-- Instructions for the task --
Transcribe the listing below only from the line with "Click the preview" up to and including the line with "The image size is (777, 564).".

-- Stored data --
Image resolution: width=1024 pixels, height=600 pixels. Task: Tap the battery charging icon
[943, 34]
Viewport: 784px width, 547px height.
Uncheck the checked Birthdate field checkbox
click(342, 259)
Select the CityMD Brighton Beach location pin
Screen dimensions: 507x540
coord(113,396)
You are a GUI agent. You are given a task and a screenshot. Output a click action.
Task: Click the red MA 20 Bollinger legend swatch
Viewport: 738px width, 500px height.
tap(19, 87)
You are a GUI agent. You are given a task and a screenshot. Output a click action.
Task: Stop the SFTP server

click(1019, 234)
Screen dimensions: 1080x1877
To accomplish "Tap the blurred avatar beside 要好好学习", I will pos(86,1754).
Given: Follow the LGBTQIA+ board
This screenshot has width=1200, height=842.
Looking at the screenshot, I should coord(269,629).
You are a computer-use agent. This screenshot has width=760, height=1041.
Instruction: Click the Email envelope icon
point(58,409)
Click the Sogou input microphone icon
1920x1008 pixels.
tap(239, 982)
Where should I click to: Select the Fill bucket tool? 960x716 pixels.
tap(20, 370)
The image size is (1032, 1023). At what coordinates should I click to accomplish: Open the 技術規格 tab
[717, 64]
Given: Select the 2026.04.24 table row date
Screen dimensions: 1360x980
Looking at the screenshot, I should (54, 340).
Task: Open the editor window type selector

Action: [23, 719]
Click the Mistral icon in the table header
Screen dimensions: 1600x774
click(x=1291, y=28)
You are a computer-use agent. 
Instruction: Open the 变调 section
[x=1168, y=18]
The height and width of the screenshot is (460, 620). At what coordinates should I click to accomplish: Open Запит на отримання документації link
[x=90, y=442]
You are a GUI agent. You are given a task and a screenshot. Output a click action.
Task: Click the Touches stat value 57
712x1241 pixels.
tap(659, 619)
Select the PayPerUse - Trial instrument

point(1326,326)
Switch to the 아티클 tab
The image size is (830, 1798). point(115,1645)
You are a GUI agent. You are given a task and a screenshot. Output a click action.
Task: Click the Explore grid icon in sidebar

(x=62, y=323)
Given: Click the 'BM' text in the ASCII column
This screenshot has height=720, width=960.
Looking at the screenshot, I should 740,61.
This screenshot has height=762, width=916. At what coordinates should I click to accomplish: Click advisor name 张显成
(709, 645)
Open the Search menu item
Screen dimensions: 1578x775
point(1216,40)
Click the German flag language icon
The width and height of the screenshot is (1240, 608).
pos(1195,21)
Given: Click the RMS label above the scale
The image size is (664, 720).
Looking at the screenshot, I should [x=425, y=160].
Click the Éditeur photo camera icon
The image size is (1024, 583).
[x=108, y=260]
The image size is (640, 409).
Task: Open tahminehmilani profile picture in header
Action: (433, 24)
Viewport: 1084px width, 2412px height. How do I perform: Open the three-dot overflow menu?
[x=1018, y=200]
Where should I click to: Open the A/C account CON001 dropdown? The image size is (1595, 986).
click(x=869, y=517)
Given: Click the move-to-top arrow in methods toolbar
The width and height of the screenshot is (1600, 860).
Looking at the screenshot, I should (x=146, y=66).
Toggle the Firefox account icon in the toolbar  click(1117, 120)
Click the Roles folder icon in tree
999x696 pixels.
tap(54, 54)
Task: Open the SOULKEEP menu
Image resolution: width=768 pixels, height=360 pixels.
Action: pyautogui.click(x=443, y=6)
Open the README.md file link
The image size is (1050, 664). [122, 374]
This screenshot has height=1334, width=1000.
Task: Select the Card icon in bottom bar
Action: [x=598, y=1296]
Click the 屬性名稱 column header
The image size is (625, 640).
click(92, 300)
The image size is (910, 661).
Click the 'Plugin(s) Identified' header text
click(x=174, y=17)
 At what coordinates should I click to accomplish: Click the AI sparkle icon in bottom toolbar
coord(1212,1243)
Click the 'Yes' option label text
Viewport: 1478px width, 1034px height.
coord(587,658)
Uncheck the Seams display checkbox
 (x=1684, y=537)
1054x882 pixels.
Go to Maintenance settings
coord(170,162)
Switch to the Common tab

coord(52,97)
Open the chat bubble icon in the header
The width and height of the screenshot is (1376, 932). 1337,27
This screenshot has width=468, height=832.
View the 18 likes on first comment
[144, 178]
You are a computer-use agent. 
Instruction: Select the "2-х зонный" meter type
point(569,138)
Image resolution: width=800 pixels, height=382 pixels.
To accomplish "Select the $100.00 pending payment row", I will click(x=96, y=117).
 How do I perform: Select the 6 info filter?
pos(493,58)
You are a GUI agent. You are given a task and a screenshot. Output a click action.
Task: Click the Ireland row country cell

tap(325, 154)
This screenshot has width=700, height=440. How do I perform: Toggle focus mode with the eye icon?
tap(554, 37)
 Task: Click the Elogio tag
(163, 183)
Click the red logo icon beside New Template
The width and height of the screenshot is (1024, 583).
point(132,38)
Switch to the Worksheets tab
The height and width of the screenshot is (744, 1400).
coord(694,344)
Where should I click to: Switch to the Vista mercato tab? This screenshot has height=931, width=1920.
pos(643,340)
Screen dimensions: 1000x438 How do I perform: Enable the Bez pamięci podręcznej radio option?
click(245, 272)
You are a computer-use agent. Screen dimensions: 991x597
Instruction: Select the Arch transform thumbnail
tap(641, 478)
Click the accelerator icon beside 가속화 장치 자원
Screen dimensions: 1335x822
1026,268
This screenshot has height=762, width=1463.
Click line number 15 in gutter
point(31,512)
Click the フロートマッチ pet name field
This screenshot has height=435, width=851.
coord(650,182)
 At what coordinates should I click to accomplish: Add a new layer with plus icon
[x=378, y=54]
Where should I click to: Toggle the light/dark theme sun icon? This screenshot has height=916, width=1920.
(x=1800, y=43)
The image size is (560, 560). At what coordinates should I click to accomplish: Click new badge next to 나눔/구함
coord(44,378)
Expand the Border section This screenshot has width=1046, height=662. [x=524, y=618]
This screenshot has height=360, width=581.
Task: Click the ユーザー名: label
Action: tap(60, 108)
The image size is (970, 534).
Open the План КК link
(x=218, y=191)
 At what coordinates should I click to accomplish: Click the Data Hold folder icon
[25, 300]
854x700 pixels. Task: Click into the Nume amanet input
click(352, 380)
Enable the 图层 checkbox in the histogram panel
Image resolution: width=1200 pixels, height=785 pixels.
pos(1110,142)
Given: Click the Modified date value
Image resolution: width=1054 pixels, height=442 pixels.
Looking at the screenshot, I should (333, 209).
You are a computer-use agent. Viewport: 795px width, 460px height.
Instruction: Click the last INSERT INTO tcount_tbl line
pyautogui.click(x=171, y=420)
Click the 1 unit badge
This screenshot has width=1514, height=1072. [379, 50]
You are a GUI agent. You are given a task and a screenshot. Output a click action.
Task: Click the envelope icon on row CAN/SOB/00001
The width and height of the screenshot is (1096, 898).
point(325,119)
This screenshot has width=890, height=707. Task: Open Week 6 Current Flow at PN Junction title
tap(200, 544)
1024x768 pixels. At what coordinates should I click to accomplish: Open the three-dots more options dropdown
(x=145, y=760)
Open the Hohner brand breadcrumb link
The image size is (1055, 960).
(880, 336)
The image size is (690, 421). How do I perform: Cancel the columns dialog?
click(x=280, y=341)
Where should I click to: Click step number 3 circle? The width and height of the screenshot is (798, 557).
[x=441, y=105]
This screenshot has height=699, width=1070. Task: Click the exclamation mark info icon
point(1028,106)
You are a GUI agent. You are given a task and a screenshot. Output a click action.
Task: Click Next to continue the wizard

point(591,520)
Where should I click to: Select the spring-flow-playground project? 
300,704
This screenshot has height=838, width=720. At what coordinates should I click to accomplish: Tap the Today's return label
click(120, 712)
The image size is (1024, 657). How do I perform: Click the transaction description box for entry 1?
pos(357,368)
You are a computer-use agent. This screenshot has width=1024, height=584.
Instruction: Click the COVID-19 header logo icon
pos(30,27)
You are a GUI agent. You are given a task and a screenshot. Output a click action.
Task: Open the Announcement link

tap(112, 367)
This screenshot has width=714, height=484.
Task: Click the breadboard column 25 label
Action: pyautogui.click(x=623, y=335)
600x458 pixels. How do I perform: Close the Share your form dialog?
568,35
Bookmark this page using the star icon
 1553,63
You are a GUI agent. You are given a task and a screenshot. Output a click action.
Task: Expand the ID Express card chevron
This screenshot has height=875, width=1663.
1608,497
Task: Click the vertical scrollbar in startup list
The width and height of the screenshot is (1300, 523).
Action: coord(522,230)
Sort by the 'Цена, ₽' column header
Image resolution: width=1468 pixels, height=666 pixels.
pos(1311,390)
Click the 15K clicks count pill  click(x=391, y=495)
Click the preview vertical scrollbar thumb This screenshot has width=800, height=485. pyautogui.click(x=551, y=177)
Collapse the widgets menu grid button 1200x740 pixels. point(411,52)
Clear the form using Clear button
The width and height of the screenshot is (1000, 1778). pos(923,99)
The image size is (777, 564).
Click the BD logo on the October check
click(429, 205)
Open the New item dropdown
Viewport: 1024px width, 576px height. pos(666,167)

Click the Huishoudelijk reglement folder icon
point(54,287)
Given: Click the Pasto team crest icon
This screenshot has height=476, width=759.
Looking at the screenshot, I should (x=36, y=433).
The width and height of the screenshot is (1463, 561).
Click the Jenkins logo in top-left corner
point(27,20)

-- Task response --
Click the preview vertical scrollbar thumb This screenshot has width=800, height=485. pyautogui.click(x=551, y=177)
Collapse the widgets menu grid button 1200x740 pixels. point(411,52)
Clear the form using Clear button
The width and height of the screenshot is (1000, 1778). pos(923,99)
The image size is (777, 564).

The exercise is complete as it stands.